Brano da leggere:
☆ ☆ ☆ ☆ ☆
Ciao Lou!
Quello che segue è un pezzo che scrissi per Write Up qualche anno fa. Ritengo che illustri alla perfezione l'importanza che hanno per me le canzoni di Lou Reed.
Di solito non pubblico coccodrilli ma questa è un'occasione speciale. Perché le sue canzoni accompagnano la mia vita da quando ero un ragazzino.
Da ieri è come se uno dei tuoi compagni di giochi, uno di quelli più stretti che, dopo merenda, è parte del tuo giro di citofonate, da un giorno all'altro ti dice di non passare più a chiamarlo perché si deve trasferire in un'altra città e non potrete più vedervi.
La sensazione è quella.
Buona fortuna Lou, ovunque tu sia.
Ogni volta che ascolto Perfect Day di Lou Reed la bocca del mio stomaco si chiude. Il nodo alla gola si stringe e mi sembra quasi di non riuscire a respirare. A volte faccio fatica a trattenere le lacrime che se ne stanno lì a galleggiare nei miei occhi aspettando il via per la loro ripida discesa.
Quando le canzoni s’intrecciano ai ricordi, per quanto possano essere belli ogni nota, ogni parola lascia scoperto il cuore. Lo lascia senza difese, facile preda della malinconia o, peggio, della tristezza. Il giorno perfetto non mi fa male, ma mi fa pensare ad un’età ormai lontana, vissuta così velocemente che sembra quasi di non averlo fatto.
Era una tiepida giornata primaverile, uno di quei giorni limpidi, senza nuvole ad adombrare il tepore del sole. Uno di quei giorni in cui non è possibile non stare bene. Ogni pomeriggio, dopo i compiti, si andava al campo da calcio del quartiere a giocare la solita partitella. Eravamo fortunati perché il nostro era l’unico quartiere che possedesse un campo da calcio in cui tutti potevano giocare. Così, solo per il gusto di farlo e non era importante se eri negato, perché un posto in squadra c’era sempre. Partite senza schemi e senza competizione, solo tanta voglia di divertirsi. Il campo era d’erba; erba vera. Il solo calpestarla ti faceva stare bene.
☆ ☆ ☆ ☆ ☆
Dati registrati:
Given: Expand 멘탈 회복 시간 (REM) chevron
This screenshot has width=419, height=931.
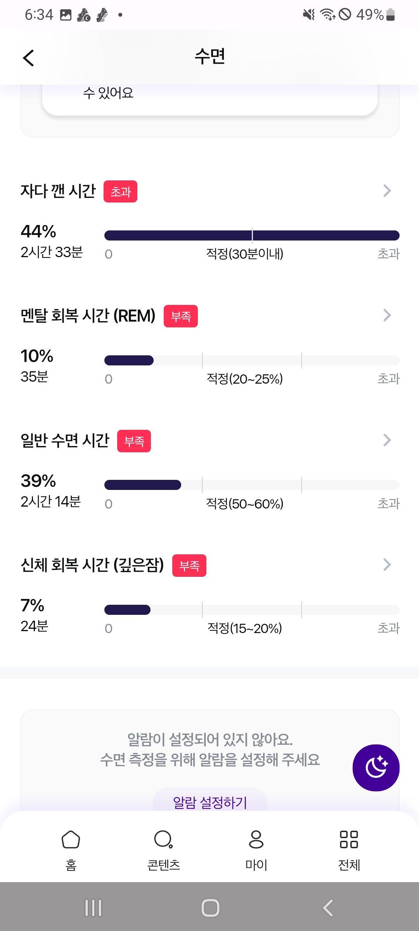Looking at the screenshot, I should click(x=387, y=315).
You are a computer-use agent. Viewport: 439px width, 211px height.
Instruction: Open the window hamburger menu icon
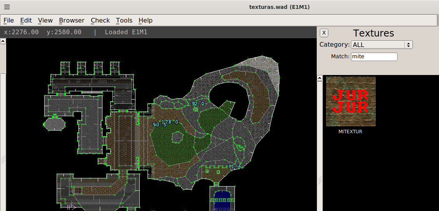(x=7, y=7)
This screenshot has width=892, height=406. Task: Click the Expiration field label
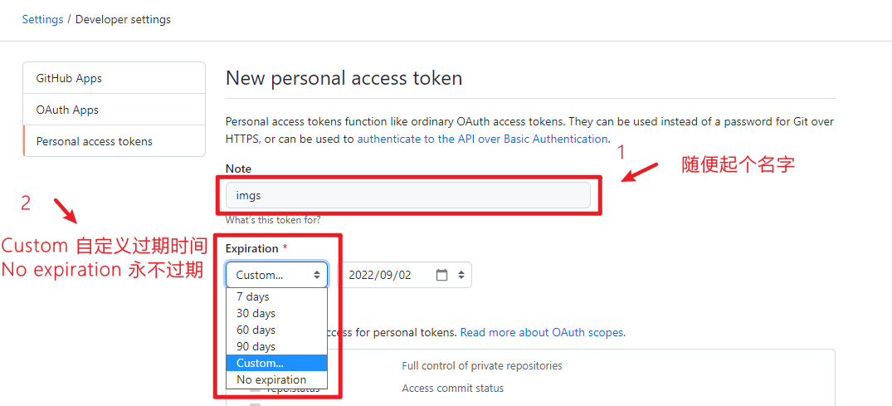[252, 248]
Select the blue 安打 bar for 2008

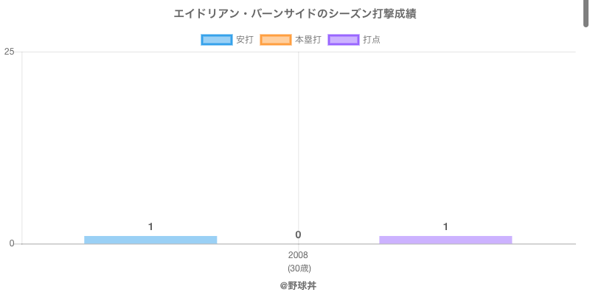(150, 240)
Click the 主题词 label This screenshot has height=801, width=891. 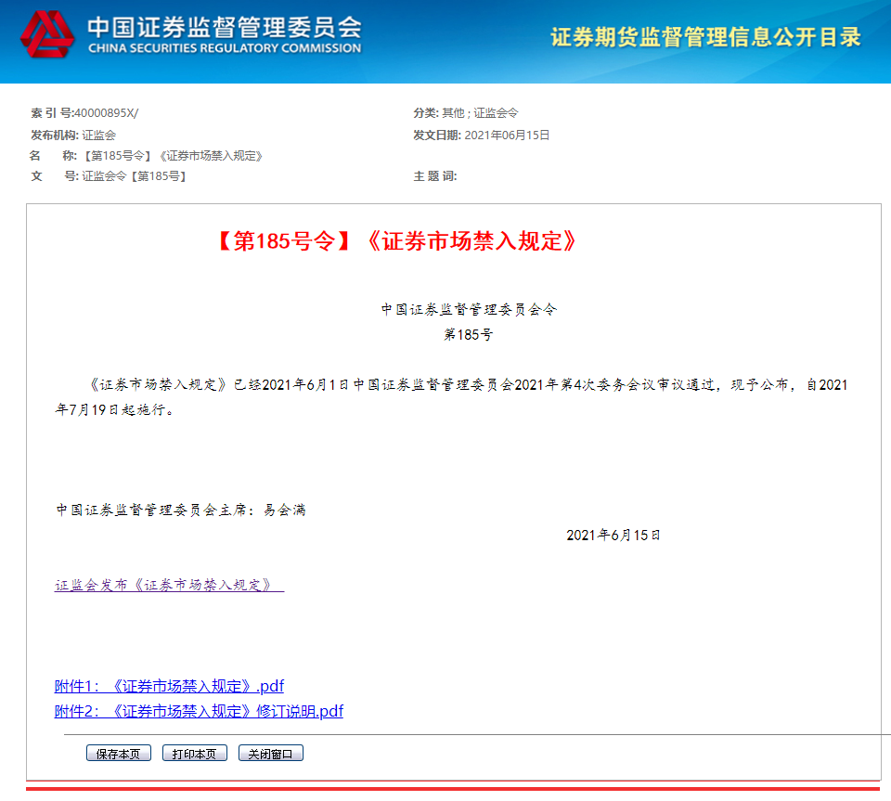(435, 176)
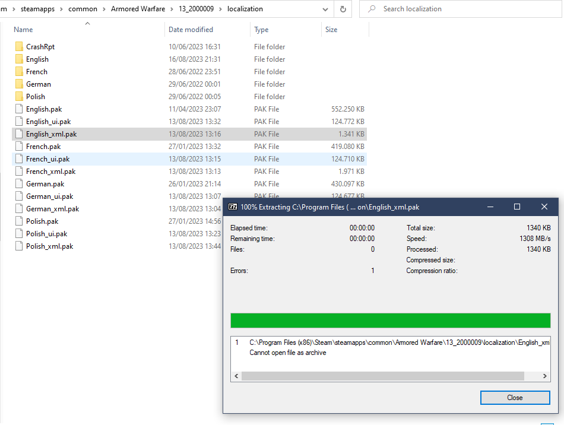Click the search magnifier icon
The height and width of the screenshot is (425, 564).
[x=372, y=9]

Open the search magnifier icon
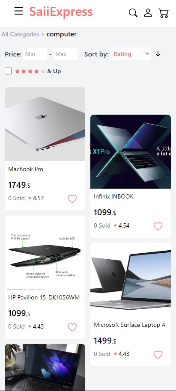click(x=133, y=13)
☆ ☆ ☆ ☆ ☆
Consegne dell'esercizio:
• a. Traduci in inglese questa frase del brano su Lou Reed: "Ogni pomeriggio, dopo i compiti, si andava al campo da calcio del quartiere a giocare la solita partitella."
• b. Riprendi il brano su Lou Reed subito dopo la sua ultima frase e porta avanti il racconto.

Soluzioni:
• a. Every afternoon, after homework, we would go to the neighborhood soccer field to play the usual pickup game.

• b.
Avevamo l’abitudine di giocare con una grande radio a bordo campo (una di quelle enormi, a doppia cassetta e con l’equalizzatore, che andavano di moda in quegli anni) con il volume a palla. Se c’era la canzone giusta al momento giusto, era davvero uno sballo. Ricordo una lunga corsa sulla fascia con Jump dei Van Halen come colonna sonora. E il cross, con la palla che si alzava e sembrava non scendere più, come se quelle note rendessero quel momento impresso in una moviola lentissima. E l’incocciata del mio compagno a botta sicura. Da estasi. Anche se la palla non andò in rete era stato un momento esaltante.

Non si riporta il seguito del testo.